Organizations that aim for impact first encounter certain challenges when making their solutions more sustainable. The complexity of social innovation is that: the beneficiary cannot always be the customer† Usually, when a for-profit company has found a way to create value for a customer, it has found its source of income: the customer pays for the value created.
This is not always the case in the “impact” sector. Very often, when a social enterprise or an association has found a way to create value for a beneficiary (for example, to fight discrimination or save an endangered species), it has not yet identified its model. This is a separate step, simply because the beneficiary does not always have the means to pay the costs of the proposed solution… which often complicates the management of an “impact” organization, and the issue of the economic model particularly complex . you have to consider two different value propositions – that of the beneficiary/user and that of the customer/donor – and manage both the operations to create impact and the operations that make it possible to finance these activities.

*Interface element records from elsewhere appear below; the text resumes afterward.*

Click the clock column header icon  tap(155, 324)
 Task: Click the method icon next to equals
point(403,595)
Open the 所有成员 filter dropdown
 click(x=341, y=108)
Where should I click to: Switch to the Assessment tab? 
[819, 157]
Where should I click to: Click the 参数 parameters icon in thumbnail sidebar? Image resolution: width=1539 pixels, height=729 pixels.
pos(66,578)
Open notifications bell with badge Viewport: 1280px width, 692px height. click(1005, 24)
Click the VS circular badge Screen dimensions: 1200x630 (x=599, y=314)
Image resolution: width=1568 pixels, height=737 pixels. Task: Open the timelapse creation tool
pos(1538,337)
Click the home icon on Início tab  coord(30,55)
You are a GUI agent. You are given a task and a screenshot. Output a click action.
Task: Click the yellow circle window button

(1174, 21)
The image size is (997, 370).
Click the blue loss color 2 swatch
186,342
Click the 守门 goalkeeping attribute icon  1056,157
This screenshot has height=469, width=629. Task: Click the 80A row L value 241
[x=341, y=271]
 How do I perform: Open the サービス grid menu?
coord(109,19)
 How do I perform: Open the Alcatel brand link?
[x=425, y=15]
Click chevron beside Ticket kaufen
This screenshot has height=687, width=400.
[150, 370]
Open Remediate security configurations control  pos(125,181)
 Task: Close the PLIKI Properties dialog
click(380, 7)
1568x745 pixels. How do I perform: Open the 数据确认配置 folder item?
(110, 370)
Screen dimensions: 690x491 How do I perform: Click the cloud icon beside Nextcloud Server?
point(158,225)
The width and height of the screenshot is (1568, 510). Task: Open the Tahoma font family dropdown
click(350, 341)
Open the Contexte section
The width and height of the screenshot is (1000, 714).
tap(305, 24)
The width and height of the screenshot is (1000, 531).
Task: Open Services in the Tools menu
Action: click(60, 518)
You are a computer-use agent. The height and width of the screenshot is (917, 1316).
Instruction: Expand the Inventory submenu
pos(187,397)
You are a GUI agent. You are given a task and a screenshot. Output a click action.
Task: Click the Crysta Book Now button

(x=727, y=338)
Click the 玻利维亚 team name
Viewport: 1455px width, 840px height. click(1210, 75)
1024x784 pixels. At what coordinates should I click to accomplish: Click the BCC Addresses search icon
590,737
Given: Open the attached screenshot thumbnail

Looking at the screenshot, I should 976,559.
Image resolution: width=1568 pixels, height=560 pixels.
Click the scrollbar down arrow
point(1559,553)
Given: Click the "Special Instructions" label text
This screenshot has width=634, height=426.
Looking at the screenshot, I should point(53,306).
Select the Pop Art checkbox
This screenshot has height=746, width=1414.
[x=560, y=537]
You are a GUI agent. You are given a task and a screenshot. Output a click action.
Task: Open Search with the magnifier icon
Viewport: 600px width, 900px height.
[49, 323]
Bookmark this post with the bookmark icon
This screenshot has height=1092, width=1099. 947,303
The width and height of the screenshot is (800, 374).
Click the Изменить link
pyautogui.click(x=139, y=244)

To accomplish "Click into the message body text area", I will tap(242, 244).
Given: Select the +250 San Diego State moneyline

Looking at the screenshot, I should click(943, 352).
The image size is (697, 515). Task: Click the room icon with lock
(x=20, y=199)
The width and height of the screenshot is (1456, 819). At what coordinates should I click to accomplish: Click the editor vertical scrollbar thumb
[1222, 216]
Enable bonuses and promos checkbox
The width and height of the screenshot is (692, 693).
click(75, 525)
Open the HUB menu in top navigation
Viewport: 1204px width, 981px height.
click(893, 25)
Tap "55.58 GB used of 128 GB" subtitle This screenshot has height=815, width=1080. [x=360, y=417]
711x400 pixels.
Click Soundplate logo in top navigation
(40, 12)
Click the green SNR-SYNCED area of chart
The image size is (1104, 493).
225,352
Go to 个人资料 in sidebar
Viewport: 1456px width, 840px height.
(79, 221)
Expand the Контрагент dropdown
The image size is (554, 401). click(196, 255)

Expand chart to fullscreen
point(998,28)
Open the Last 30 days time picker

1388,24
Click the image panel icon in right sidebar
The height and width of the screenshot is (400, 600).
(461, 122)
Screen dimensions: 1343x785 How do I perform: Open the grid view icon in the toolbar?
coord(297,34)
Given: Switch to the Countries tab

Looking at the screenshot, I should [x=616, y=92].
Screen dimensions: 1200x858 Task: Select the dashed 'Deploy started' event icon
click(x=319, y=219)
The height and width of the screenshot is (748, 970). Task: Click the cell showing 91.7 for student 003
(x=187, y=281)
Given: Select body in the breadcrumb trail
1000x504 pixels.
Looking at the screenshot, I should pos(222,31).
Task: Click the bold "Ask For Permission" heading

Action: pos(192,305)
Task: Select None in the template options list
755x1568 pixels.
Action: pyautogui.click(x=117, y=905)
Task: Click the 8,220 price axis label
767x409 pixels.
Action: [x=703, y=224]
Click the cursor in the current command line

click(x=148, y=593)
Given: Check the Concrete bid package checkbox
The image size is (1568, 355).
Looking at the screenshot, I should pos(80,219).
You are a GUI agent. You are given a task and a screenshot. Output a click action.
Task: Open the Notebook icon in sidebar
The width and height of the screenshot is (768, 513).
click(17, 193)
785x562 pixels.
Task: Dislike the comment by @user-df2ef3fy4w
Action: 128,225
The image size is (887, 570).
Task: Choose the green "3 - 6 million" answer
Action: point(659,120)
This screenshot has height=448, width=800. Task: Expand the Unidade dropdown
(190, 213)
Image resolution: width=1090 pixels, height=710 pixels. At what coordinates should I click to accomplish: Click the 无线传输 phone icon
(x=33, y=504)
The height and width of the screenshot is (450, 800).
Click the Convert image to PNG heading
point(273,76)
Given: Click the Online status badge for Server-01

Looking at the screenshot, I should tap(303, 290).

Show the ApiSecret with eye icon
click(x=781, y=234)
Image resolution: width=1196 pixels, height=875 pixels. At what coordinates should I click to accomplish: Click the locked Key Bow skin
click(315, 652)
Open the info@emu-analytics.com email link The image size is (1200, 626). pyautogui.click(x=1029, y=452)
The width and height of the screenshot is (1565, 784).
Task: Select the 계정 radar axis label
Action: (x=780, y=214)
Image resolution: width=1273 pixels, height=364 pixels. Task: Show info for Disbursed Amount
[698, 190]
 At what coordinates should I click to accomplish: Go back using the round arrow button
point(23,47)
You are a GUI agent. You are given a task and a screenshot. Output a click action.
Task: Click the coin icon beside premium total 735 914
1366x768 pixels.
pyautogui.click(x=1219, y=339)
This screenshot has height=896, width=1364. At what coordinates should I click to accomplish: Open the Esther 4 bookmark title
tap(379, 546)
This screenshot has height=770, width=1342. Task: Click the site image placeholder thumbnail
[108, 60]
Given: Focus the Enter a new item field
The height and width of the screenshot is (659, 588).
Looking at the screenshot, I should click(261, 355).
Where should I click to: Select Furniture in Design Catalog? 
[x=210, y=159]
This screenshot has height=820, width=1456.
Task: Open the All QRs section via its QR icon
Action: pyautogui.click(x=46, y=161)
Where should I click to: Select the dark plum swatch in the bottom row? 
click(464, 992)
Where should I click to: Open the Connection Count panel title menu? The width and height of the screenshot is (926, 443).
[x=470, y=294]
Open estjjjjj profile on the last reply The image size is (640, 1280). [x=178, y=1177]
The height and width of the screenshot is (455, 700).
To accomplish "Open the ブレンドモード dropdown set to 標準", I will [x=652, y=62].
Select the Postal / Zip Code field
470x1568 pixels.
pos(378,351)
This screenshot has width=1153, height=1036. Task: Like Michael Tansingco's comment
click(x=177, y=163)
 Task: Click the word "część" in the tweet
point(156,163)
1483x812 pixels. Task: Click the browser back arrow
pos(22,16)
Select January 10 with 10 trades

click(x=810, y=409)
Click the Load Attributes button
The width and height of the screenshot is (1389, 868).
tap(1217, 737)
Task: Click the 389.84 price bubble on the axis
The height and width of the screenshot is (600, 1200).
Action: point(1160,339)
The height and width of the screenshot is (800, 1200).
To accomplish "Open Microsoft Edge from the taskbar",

Formulate economic model and mission
How to reconcile economic objectives and social objectives? How to avoid the risk of “mission drift” by trying to develop a solid economic model that is supposed to serve the mission better? Here’s a typology* with three main options to think about this question.
– The aligned business model : economic activities and impact activities are the same, moreover they are the only real activities of the organization. Impact activities generate revenue and revenue-generating activities generate impact. In other words, the more impact the organization has, the more revenue it has; the more income it has, the more impact it has.
– The integrated business model : Economic activities and impact activities have some connection, even if they are not confused.
– The external economic model : economic activities finance impact activities. The former have no influence as such. Their vocation is to generate money to donate it to the social mission. Economic activities and impact activities are thus distinguished and impact activities do not generate any income.
Three sources of income
Here are the top three ways to fund an impact project.
– On turnover : Revenue corresponds to the sale of products or services to customers, whether public or private, individuals or organizations. The activity itself generates its own income: this is called self-financing. The challenge for impact organizations is to find business activities that serve the desired social impact.
– Through sponsorship : Patronage corresponds to donations from individuals, foundations, endowments, or companies. Its main purpose is to support a project of public interest and that is why it is done free of charge. In practice, the donor may be compensated with a “clear disproportionality” (ie with a value limited to 25% of the amount of the donation).
– Through subsidies : a grant is a financial support granted by a public actor to an activity of general interest (or, in specific cases, to companies to encourage in particular the creation of companies). These are becoming rarer and giving way to new forms of government intervention: government subsidies have fallen by 17% in six yearswhile public procurement increased by 73% over the same period.
* according to the typology proposed by Sutia Kim Alter.
Matthieu Dardaillon is the initiator and co-founder of Ticket for Change. This text is from his book “Activate your talents, they can change the world!” », published by Alisio editions, 2019, 480 pages, 25 euros.